The attack wrecked the column of the Russian 2nd Battalion from the 245th Motor Rifle Regiment (MRR) and killed 53 servicemen and injured 52, according to the official Russian figures.[2] The first reports by the officials spoke of only 26 killed and 51 wounded.[3] According to the other sources, more than 70[7][8][9] to almost 100[10][11][12][13] to even 223[14] soldiers of the 245th MRR died in the ambush. A few civilians who were travelling with the convoy were also reportedly killed.[15]

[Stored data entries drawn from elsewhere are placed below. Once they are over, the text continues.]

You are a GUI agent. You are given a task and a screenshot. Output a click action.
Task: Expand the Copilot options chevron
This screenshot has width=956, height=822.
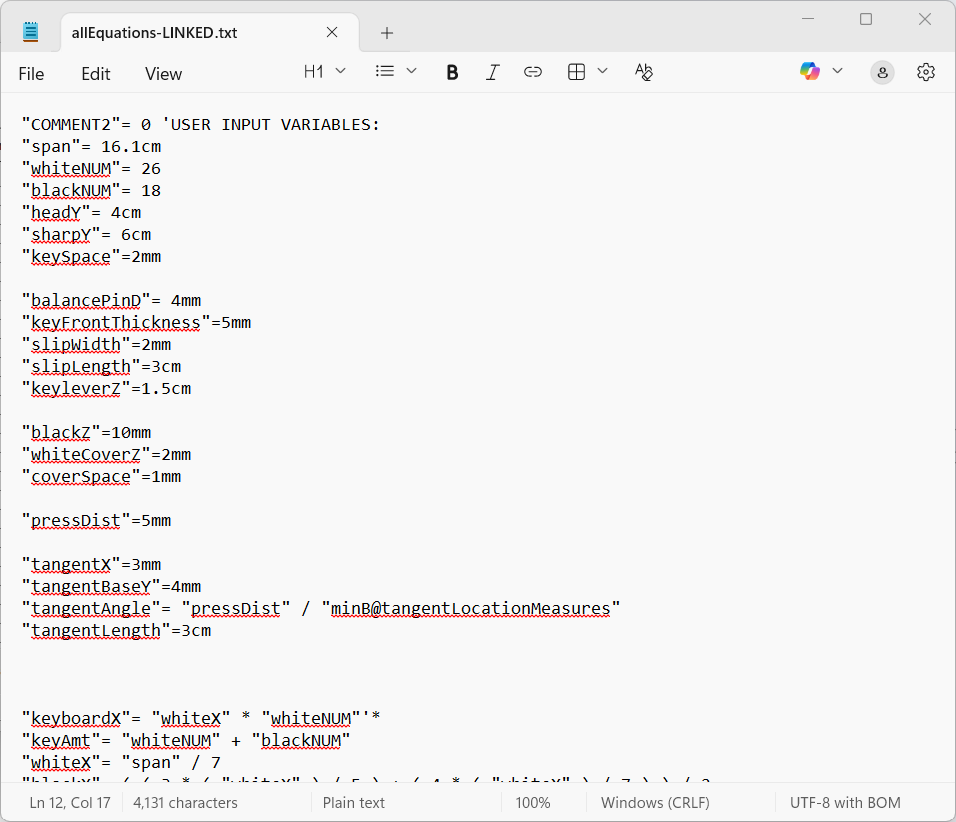pos(838,71)
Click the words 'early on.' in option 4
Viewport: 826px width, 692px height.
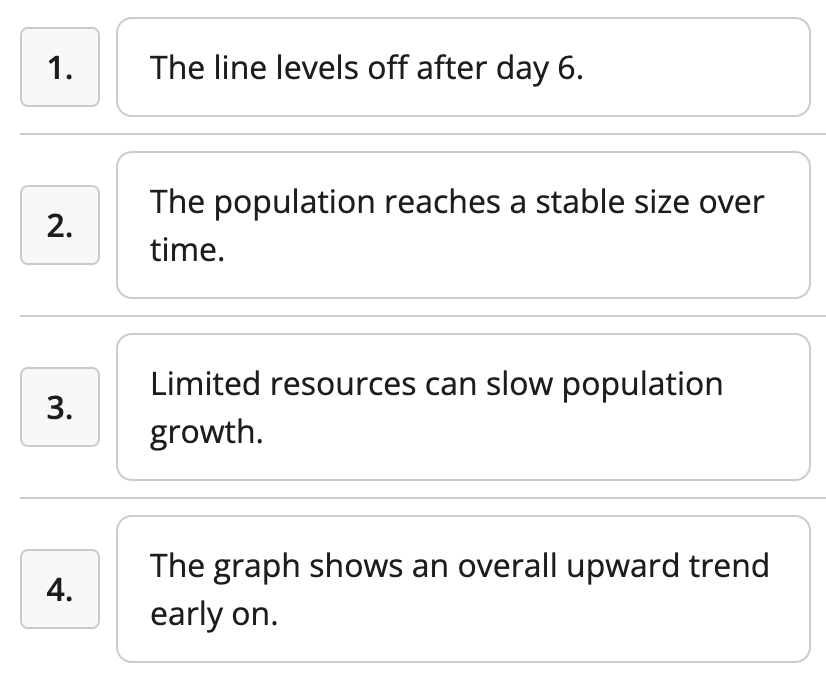click(214, 615)
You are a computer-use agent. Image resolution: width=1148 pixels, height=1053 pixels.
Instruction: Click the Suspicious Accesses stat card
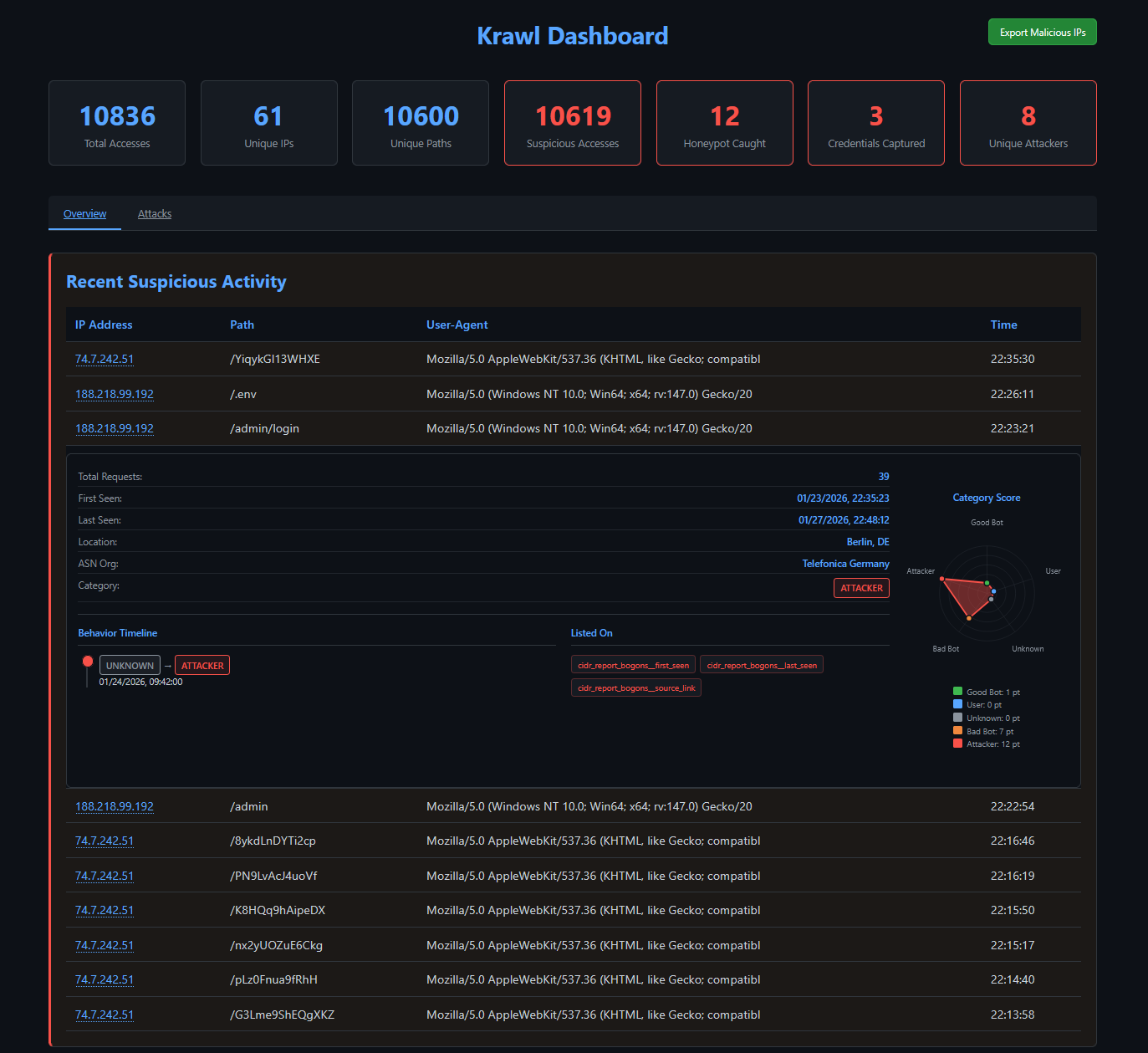click(572, 122)
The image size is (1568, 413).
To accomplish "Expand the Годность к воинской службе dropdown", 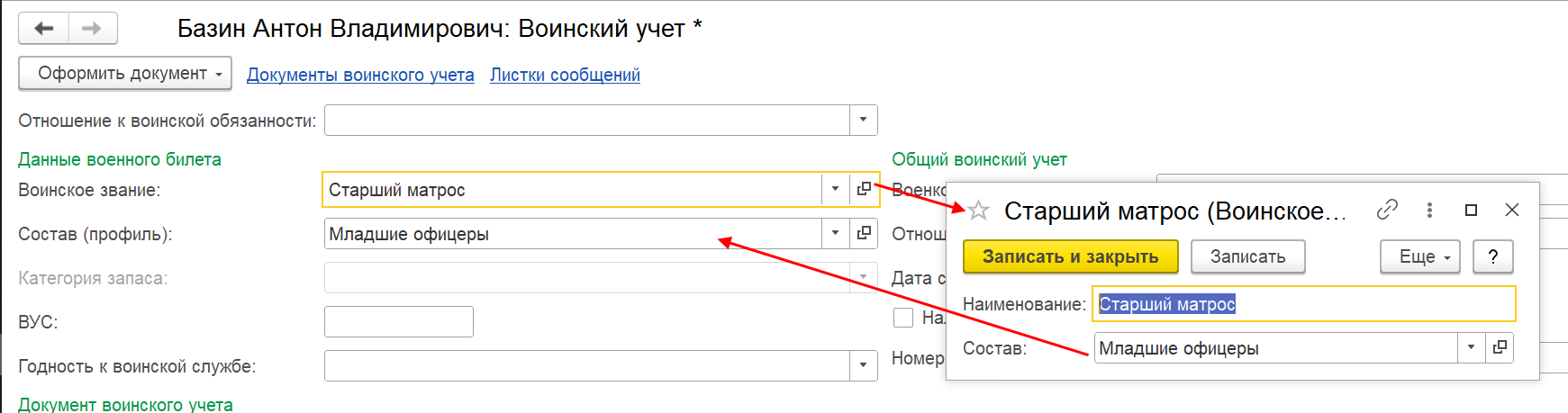I will [863, 365].

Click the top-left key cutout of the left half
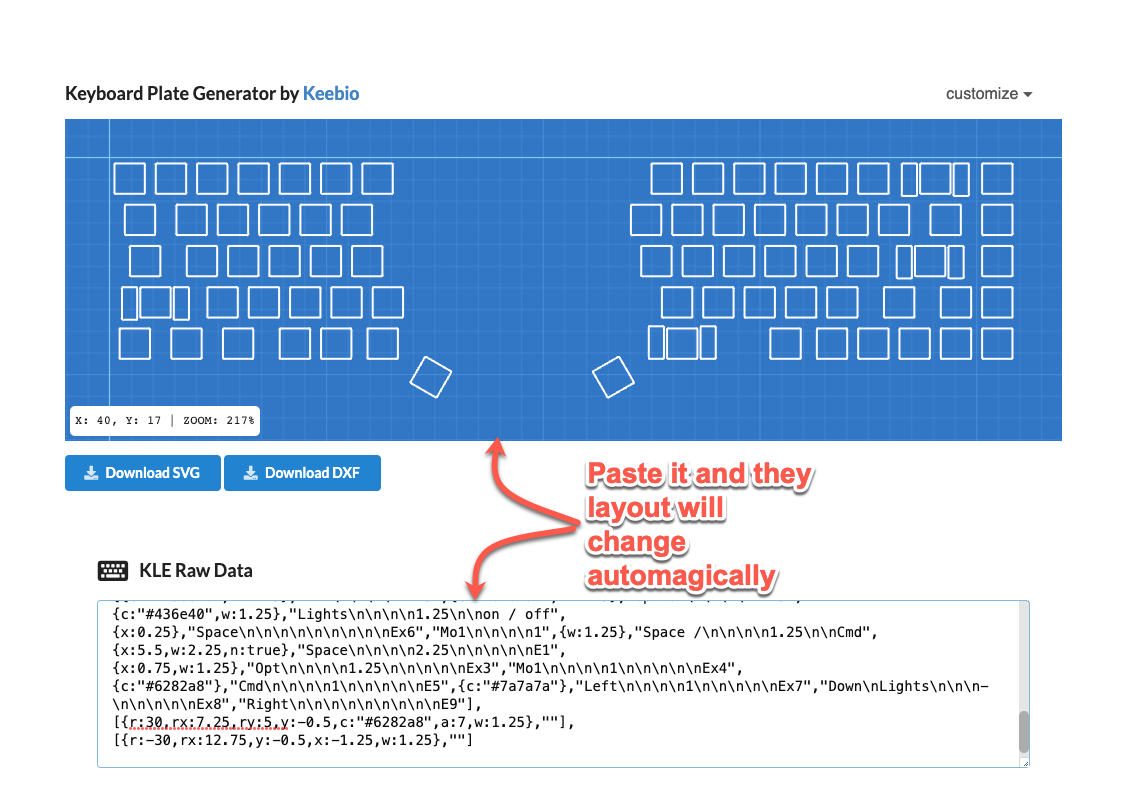129,179
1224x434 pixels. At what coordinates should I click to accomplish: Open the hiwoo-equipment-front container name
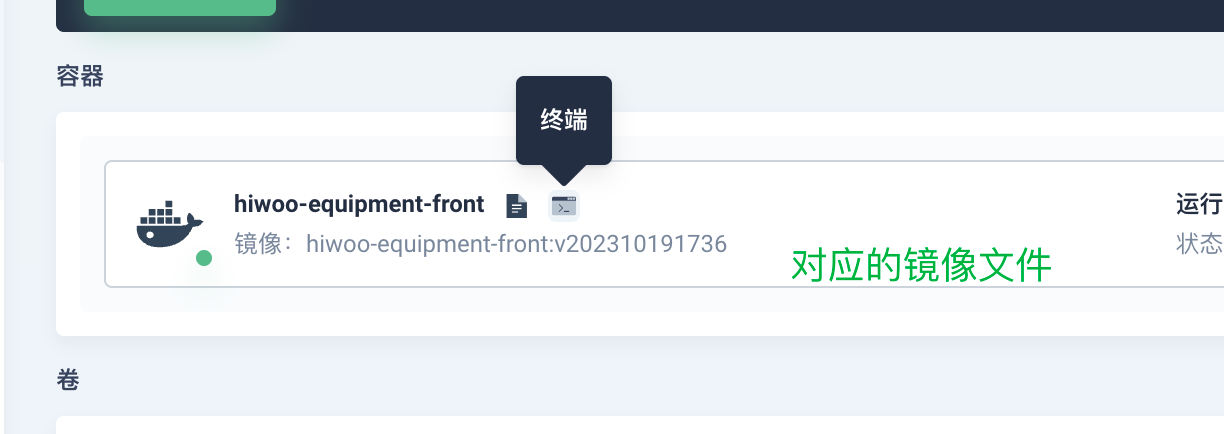359,205
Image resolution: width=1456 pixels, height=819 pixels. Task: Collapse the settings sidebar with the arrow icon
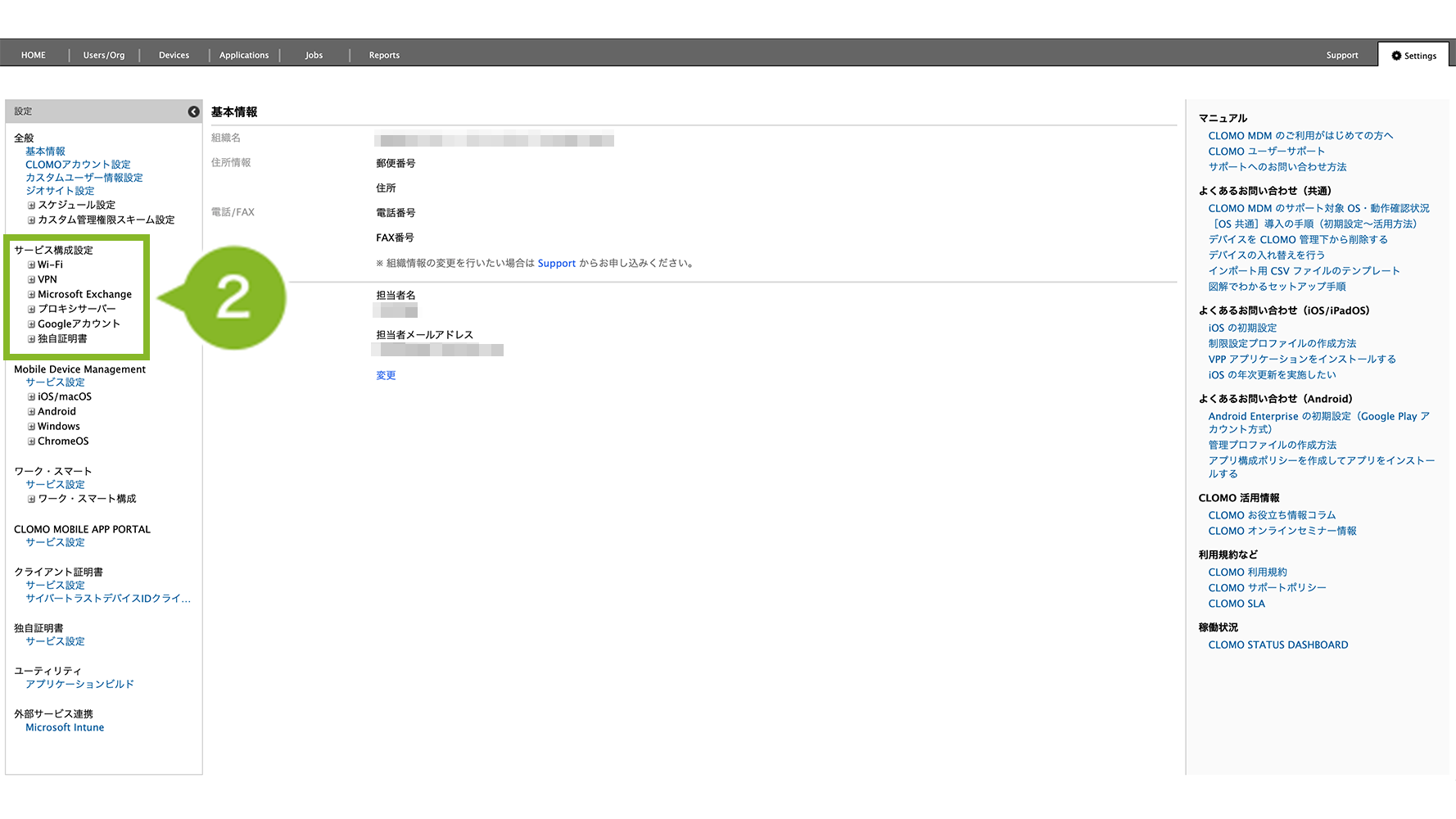tap(193, 111)
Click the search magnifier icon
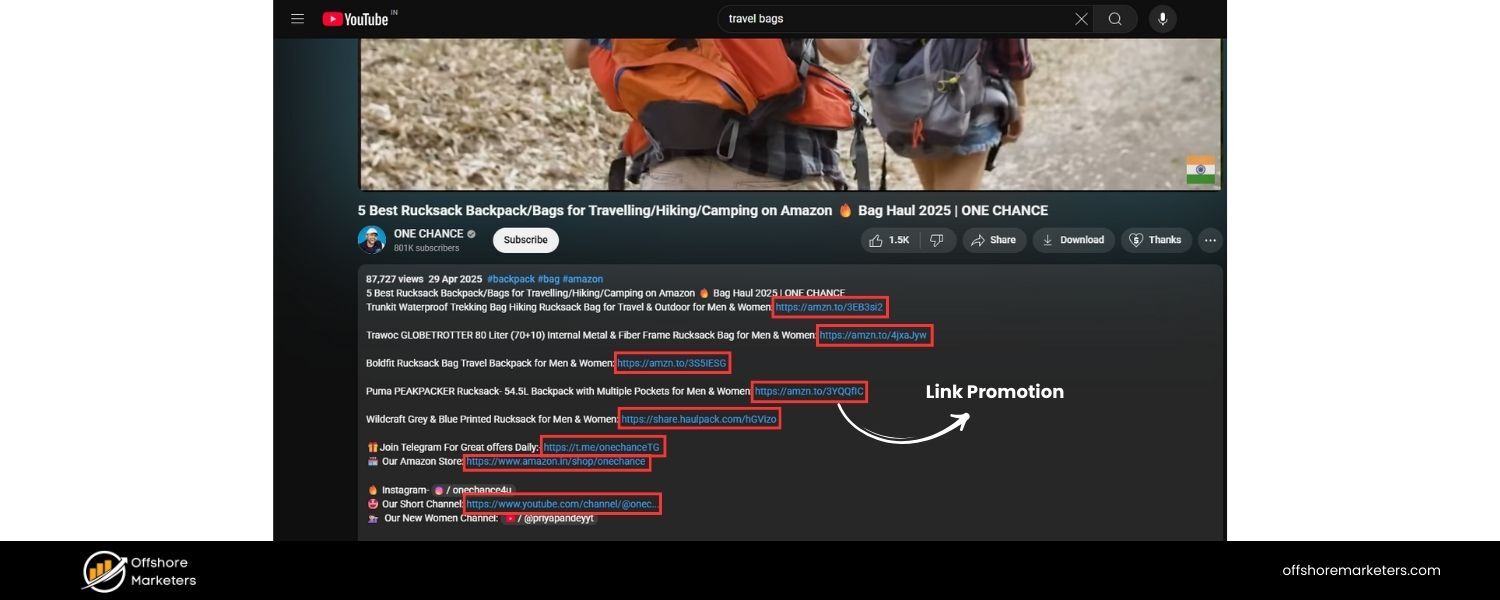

According to the second-hand account by the Polish volunteer Mirosław Kuleba (aka Władysław Wilk/Mehmed Borz), Khattab's detachment of 43 men chose a "perfect ambush spot" with a ravine and a stream on one side and a forested slope on the other side of a serpentine mountain road: the rebels first let the Russian recon squad through and then detonated an IED under the leading tank; simultaneously, a volley of RPGs hit the unit's command vehicle, killing the Russian commander instantly, and the APC at the end the column - after this, the Chechens opened fire on the rest of the Russian unit. Kuleba wrote that the three-hour attack burned 27 armoured vehicles and trucks in the convoy and just 12 out of 199 Russian soldiers survived "the slaughter", while the rebel losses were only three killed and six wounded.[16]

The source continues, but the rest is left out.